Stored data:
== == ==

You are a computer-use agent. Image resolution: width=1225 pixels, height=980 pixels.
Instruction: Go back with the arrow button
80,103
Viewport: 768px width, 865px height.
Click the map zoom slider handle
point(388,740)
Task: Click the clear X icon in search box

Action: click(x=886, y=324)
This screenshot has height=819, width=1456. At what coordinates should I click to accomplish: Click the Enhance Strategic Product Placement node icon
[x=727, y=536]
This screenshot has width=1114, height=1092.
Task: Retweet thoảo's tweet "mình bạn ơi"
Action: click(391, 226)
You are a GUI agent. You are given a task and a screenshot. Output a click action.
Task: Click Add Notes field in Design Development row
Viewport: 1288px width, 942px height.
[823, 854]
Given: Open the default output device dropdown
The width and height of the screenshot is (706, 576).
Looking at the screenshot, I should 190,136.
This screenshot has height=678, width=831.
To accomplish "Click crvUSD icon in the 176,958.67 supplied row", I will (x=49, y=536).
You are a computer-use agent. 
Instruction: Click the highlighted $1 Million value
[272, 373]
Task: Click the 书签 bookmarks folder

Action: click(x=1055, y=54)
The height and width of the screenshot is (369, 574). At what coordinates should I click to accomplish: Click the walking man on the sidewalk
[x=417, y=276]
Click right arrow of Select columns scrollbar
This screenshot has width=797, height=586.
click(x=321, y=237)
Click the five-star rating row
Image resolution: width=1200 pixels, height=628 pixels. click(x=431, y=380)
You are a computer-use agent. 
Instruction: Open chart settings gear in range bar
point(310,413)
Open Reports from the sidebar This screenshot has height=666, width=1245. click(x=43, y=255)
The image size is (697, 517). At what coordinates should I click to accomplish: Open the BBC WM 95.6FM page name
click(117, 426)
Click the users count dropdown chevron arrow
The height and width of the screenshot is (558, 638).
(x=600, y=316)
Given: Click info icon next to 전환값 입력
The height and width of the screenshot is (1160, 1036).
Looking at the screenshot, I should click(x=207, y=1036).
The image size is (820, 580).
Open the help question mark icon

== == ==

Required action: An exact copy of every record is needed, so retype them all.

Answer space:
You are a computer-use agent. Image resolution: width=1225 pixels, height=980 pixels.
Instruction: Go back with the arrow button
80,103
Viewport: 768px width, 865px height.
Click the map zoom slider handle
point(388,740)
Task: Click the clear X icon in search box

Action: click(x=886, y=324)
This screenshot has height=819, width=1456. At what coordinates should I click to accomplish: Click the Enhance Strategic Product Placement node icon
[x=727, y=536]
This screenshot has width=1114, height=1092.
Task: Retweet thoảo's tweet "mình bạn ơi"
Action: click(391, 226)
You are a GUI agent. You are given a task and a screenshot. Output a click action.
Task: Click Add Notes field in Design Development row
Viewport: 1288px width, 942px height.
[823, 854]
Given: Open the default output device dropdown
The width and height of the screenshot is (706, 576).
Looking at the screenshot, I should 190,136.
This screenshot has height=678, width=831.
To accomplish "Click crvUSD icon in the 176,958.67 supplied row", I will (x=49, y=536).
You are a computer-use agent. 
Instruction: Click the highlighted $1 Million value
[272, 373]
Task: Click the 书签 bookmarks folder

Action: click(x=1055, y=54)
The height and width of the screenshot is (369, 574). At what coordinates should I click to accomplish: Click the walking man on the sidewalk
[x=417, y=276]
Click right arrow of Select columns scrollbar
This screenshot has width=797, height=586.
click(x=321, y=237)
Click the five-star rating row
Image resolution: width=1200 pixels, height=628 pixels. click(x=431, y=380)
You are a computer-use agent. 
Instruction: Open chart settings gear in range bar
point(310,413)
Open Reports from the sidebar This screenshot has height=666, width=1245. click(x=43, y=255)
The image size is (697, 517). At what coordinates should I click to accomplish: Open the BBC WM 95.6FM page name
click(117, 426)
Click the users count dropdown chevron arrow
The height and width of the screenshot is (558, 638).
(x=600, y=316)
Given: Click info icon next to 전환값 입력
The height and width of the screenshot is (1160, 1036).
Looking at the screenshot, I should click(x=207, y=1036).
The image size is (820, 580).
Open the help question mark icon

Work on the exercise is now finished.